• [Exercise materials]
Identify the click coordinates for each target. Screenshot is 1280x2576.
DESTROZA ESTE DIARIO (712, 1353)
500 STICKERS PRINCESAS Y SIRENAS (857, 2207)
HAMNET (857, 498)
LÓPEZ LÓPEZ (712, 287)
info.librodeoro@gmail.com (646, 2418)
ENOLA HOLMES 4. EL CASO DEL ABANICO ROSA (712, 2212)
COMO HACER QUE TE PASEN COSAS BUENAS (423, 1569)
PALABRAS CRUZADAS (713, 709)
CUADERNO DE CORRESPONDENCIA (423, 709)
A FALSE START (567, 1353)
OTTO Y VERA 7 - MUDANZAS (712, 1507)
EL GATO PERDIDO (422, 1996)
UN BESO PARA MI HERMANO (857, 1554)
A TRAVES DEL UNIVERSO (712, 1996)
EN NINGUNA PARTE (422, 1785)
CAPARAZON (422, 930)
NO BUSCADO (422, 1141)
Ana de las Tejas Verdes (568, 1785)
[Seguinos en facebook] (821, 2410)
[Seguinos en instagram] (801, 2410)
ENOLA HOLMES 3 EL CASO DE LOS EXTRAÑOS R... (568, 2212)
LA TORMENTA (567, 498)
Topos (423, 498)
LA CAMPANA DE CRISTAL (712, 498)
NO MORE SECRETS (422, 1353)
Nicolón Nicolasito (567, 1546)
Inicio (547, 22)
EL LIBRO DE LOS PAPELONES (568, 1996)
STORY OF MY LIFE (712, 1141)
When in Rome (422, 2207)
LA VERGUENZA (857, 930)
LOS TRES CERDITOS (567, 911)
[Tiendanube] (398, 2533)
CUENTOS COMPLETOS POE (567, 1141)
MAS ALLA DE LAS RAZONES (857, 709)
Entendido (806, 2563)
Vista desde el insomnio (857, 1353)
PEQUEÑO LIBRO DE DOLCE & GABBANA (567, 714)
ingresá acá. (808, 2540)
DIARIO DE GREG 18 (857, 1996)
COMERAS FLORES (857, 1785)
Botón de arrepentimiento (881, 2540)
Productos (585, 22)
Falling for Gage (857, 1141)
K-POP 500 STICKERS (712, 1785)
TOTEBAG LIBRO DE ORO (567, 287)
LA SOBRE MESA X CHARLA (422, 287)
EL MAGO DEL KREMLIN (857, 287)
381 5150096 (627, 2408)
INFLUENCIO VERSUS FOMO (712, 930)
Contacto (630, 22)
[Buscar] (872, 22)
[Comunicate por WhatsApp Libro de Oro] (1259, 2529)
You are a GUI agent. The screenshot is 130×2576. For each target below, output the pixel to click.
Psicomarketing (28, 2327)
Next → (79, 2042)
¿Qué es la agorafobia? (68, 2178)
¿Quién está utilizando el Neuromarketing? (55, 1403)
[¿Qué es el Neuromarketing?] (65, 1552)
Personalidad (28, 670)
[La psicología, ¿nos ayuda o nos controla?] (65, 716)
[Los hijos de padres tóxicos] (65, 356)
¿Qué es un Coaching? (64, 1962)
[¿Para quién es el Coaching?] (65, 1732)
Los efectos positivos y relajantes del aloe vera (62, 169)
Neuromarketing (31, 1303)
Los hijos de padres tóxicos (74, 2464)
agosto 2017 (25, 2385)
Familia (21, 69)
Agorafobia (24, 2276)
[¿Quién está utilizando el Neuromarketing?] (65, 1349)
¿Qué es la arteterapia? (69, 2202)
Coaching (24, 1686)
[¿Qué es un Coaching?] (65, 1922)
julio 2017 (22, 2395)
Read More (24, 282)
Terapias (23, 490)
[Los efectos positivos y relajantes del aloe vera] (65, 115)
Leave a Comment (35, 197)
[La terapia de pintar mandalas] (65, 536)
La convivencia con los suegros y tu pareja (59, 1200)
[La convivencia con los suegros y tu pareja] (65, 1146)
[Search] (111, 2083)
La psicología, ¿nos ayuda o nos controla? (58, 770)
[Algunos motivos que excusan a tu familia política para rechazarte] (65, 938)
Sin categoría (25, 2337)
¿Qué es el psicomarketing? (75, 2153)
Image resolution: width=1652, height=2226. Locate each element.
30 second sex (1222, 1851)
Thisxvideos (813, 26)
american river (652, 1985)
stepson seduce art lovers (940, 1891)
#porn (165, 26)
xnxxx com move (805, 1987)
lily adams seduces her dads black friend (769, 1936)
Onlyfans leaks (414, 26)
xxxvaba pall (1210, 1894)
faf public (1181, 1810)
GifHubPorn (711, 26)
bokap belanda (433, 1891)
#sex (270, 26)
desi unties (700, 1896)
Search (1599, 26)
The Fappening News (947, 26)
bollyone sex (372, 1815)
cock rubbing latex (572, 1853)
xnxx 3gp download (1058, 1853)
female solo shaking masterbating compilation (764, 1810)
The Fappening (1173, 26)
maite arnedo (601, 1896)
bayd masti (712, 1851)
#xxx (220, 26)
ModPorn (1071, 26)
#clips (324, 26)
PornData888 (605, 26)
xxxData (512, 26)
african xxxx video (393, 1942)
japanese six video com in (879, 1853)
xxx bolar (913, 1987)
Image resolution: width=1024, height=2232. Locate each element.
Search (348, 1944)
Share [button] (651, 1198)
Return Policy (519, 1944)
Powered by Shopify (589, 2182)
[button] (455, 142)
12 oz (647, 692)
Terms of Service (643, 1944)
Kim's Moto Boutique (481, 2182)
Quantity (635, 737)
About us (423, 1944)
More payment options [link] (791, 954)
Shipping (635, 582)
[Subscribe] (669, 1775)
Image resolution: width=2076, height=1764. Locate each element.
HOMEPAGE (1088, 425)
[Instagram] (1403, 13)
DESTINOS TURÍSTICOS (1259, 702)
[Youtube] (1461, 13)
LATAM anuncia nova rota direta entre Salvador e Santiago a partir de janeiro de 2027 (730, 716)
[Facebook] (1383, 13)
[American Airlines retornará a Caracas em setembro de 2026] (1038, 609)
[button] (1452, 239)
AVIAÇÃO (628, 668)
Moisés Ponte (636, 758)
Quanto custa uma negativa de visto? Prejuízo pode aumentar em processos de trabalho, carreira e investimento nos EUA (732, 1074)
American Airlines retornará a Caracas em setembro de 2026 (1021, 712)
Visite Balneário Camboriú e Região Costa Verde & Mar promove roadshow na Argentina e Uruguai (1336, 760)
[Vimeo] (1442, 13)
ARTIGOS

• [Task] Exactly as they appear above, output the lines of the data from the first through the one that contains "EN NINGUNA PARTE (422, 1785)", and only those lines.

• [Problem solution]
Identify the click coordinates for each target. Screenshot is 1280x2576.
DESTROZA ESTE DIARIO (712, 1353)
500 STICKERS PRINCESAS Y SIRENAS (857, 2207)
HAMNET (857, 498)
LÓPEZ LÓPEZ (712, 287)
info.librodeoro@gmail.com (646, 2418)
ENOLA HOLMES 4. EL CASO DEL ABANICO ROSA (712, 2212)
COMO HACER QUE TE PASEN COSAS BUENAS (423, 1569)
PALABRAS CRUZADAS (713, 709)
CUADERNO DE CORRESPONDENCIA (423, 709)
A FALSE START (567, 1353)
OTTO Y VERA 7 - MUDANZAS (712, 1507)
EL GATO PERDIDO (422, 1996)
UN BESO PARA MI HERMANO (857, 1554)
A TRAVES DEL UNIVERSO (712, 1996)
EN NINGUNA PARTE (422, 1785)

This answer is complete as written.